Processes of this kind have been found to be especially suited to the dyeing of travelling carpet webs and are so exemplified in U.S. Pat. Nos. 2,218,811, 3,393,411, and 4,033,154, in United Kingdom Pat. No. 1,202,345, and in the present applicant's co-pending patent application Ser. No. 042,501. In these prior arrangements, each dye application station comprises a multiplicity of individual nozzles each giving rise to a discrete stream directed towards the passing carpet. The streams are typically computer controlled so that the portions of dye applied by the succession of stations are complementary and thereby give rise to a predetermined pattern. It will be appreciated that an accurately resolved pattern will be obtained, and maintained, only if there is a precise and on-going synchronism between the carpet movement and the dye applications. Synchronization is required longitudinally between the respective dye applications and laterally between the positions of the carpet and the nozzles at each application station.

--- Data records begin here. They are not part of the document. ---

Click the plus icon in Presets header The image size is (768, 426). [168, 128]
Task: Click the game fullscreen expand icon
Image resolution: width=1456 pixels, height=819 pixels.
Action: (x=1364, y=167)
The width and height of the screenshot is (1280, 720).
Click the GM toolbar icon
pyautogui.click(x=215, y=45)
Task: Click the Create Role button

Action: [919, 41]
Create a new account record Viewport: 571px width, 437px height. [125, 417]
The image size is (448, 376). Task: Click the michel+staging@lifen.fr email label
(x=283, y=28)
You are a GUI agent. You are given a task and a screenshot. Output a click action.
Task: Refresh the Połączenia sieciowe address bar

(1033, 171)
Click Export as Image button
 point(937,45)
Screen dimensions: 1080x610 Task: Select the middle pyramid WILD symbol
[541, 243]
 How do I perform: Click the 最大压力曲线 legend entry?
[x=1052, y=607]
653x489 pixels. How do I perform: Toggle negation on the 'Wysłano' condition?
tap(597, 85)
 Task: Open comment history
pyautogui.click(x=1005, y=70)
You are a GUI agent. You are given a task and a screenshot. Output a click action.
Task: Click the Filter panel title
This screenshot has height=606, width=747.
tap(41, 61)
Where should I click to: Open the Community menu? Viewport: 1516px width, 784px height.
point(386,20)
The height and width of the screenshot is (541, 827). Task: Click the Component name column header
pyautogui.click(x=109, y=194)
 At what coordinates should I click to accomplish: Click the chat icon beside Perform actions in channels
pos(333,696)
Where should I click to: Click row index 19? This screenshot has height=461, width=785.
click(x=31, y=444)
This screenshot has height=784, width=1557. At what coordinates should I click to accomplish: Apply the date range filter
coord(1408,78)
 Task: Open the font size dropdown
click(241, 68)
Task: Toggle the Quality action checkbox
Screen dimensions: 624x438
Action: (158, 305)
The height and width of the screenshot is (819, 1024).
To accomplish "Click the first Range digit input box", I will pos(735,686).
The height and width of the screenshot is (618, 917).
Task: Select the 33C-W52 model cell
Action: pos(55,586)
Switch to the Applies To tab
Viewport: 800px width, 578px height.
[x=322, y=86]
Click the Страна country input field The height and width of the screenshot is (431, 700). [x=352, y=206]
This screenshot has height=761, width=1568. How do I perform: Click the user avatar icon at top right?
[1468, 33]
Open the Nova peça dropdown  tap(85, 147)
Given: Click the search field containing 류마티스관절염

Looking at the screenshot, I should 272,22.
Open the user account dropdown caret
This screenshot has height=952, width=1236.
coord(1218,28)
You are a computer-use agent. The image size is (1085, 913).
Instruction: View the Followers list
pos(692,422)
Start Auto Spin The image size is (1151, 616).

Approximate longitudinal synchronism is achieved by clocking pattern application with respect to carpet speed and thereby retarding dye application at each station relative to dye applications at each preceding station to match the time taken for a carpet increment to travel between the stations. However, it is found that the precise delay time is dependent not solely upon carpet speed but more finely upon the relative dye pressures at the application stations, which in turn are determined, inter alia, by dye viscosity and by the proportion of nozzles simultaneously applying dye. At the commencement of a print run, these variables will be determined by the actual dye chosen, by atmospheric conditions and by the nature of the pattern to be produced.
At present, fine synchronization to correct for dye pressure variations is carried out by manual adjustment of the retard time for each station on the basis of experienced operator observation, which is time consuming and entails not insignificant carpet wastage, especially where pattern changeover is carried out with continuously moving carpet. Moreover, on a longer run, fine asynchronism may arise when, for example, ambient temperature changes affect dye pressures differently.